While the individual indices have a small size (usually 2-8), the dimension of the array/tensor (number of indices) is quite large - up to 200. For dimensions >32 I run into some inference limits that lead to massive allocations, maybe related to this: https://github.com/JuliaLang/julia/pull/27398 ?
This seems to affect every part of the AbstractArray interface, i.e. inference of CartesianIndices
Chuckling because I didn’t bother to check you were doing lazy arrays, so I immediately tried to make a 33-axes Array and hit an OutOfMemoryError. Limiting every axis to length 1 works though, and I can corroborate what you’re seeing. getindex is stable if the indices arguments are a splatted sequence of integers getindex(A, fill(1, 33)...) (the splatting itself allocates though), but not if it’s a CartesianIndex with length > 32, specifically getindex(A, first(CartesianIndices(A)) ). With A::Array, I’m seeing the compiler give up on inferring the concrete integer tuple type returned by Base.to_indices, just Tuple.
The issue seems specifically with a map over a long Tuple, whereas a broadcast operation is type-inferred. Using a broadcast in CartesianIndices construction and indexing may improve the inference in this case (although I’m unsure if that’s a good idea in general).
I was going to respond “surely not, an SVector is just an NTuple”, but as it turns out…
julia> function f2(x)
return map(i -> i + 1, x)
end
f2 (generic function with 1 method)
julia> @code_warntype f2(ntuple(_ -> 0, Val(64)))
MethodInstance for f2(::NTuple{64, Int64})
from f2(x) @ Main REPL[64]:1
Arguments
#self#::Core.Const(f2)
x::NTuple{64, Int64}
Locals
#13::var"#13#14"
Body::Tuple
1 ─ (#13 = %new(Main.:(var"#13#14")))
│ %2 = #13::Core.Const(var"#13#14"())
│ %3 = Main.map(%2, x)::Tuple
└── return %3
julia> @code_warntype f2(@SVector(zeros(Int, 64)))
MethodInstance for f2(::SVector{64, Int64})

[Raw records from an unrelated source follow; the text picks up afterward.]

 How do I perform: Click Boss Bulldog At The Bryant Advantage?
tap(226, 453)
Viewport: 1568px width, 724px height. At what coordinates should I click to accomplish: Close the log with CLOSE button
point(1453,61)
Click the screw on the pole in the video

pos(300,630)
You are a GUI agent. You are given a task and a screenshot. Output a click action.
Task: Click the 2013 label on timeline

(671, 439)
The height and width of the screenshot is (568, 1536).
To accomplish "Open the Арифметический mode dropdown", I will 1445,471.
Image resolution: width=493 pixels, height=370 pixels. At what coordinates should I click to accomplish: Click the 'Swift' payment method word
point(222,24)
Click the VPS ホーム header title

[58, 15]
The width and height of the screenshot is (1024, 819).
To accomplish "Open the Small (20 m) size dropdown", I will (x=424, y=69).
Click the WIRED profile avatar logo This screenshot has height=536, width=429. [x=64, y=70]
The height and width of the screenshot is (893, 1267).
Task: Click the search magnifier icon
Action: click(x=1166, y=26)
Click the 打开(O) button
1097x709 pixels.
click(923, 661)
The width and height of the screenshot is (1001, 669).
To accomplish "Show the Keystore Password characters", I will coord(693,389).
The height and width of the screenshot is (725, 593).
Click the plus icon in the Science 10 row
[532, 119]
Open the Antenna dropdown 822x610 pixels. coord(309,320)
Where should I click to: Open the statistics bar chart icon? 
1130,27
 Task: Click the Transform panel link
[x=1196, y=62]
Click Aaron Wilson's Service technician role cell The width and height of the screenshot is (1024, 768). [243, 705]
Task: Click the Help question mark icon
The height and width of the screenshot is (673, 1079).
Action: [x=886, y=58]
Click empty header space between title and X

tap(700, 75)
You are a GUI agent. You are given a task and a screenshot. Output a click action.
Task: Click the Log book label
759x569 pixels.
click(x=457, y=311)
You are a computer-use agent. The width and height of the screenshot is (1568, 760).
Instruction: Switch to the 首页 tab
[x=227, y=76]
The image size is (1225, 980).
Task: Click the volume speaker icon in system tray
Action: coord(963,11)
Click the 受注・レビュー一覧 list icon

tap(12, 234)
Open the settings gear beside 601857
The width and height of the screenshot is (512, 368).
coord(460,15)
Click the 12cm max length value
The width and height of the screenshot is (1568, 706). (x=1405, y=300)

from f2(x) @ Main REPL[64]:1
Arguments
#self#::Core.Const(f2)
x::SVector{64, Int64}
Locals
#13::var"#13#14"
Body::SVector{64, Int64}
1 ─ (#13 = %new(Main.:(var"#13#14")))
│ %2 = #13::Core.Const(var"#13#14"())
│ %3 = Main.map(%2, x)::SVector{64, Int64}
└── return %3
Apparently map works better for SVector than for NTuple, but SVectors are dispatch as Vectors so I can’t use them for CartesianIndices.
BUT:
I read up on generated functions and this lets me circumvent the splatting limit in ind2sub for linear indexes:
@generated function ind2sub(t::NTuple{N,Int}, i::Int) where {N}
ex = :(i -= 1)
for j in 1:N
Mj = Base.Cartesian.inlineanonymous(:M, j)
ex = quote
$ex
$Mj = mod(i, t[$j]) + 1
i = i ÷ t[$j]
end
end
Mjs = [Base.Cartesian.inlineanonymous(:M, j) for j in 1:N]
ex = quote
$ex
return $(Expr(:tuple, Mjs...))
end
return ex
end
This manually unrolls ind2sub and is reasonably fast! I’m not sure how much faster/slower it is than cartesian indexing though.
The map methods in tuple.jl aggressively inlines the result tuple (f(t[1]), f(t[2]), f(t[3])), ... up to 31 elements, beyond which there is a method for the alias Base.Any32 that just makes a vector and splats it into a tuple, which does not preserve the length. The reason is to “avoid code blowup”, presumably meaning compiling for every concrete Tuple type with progressively longer recursively unrolled loop code.
StaticArrays mapreduce.jl on the other hand has a generated function _map that fixes the size, but it is only dispatched to if any of the first two array arguments are StaticArrays. For example, map((a, b, i) -> i+1, zeros(Int, 64), zeros(Int, 64), @SVector(zeros(Int, 64))) does Base.map and makes a Vector.
I wonder if all this work wouldn’t be needed if we could make an undefNTuple and initialize it in a loop that doesn’t get unrolled, exposed to us as an unsafe macro block that disallows assignments to other variables so there’s no capability for actual mutability. Or perhaps we can use Accessors.jl to semantically construct new tuples with more initialized elements, but the compiler turns that into a loop over 1 sequence.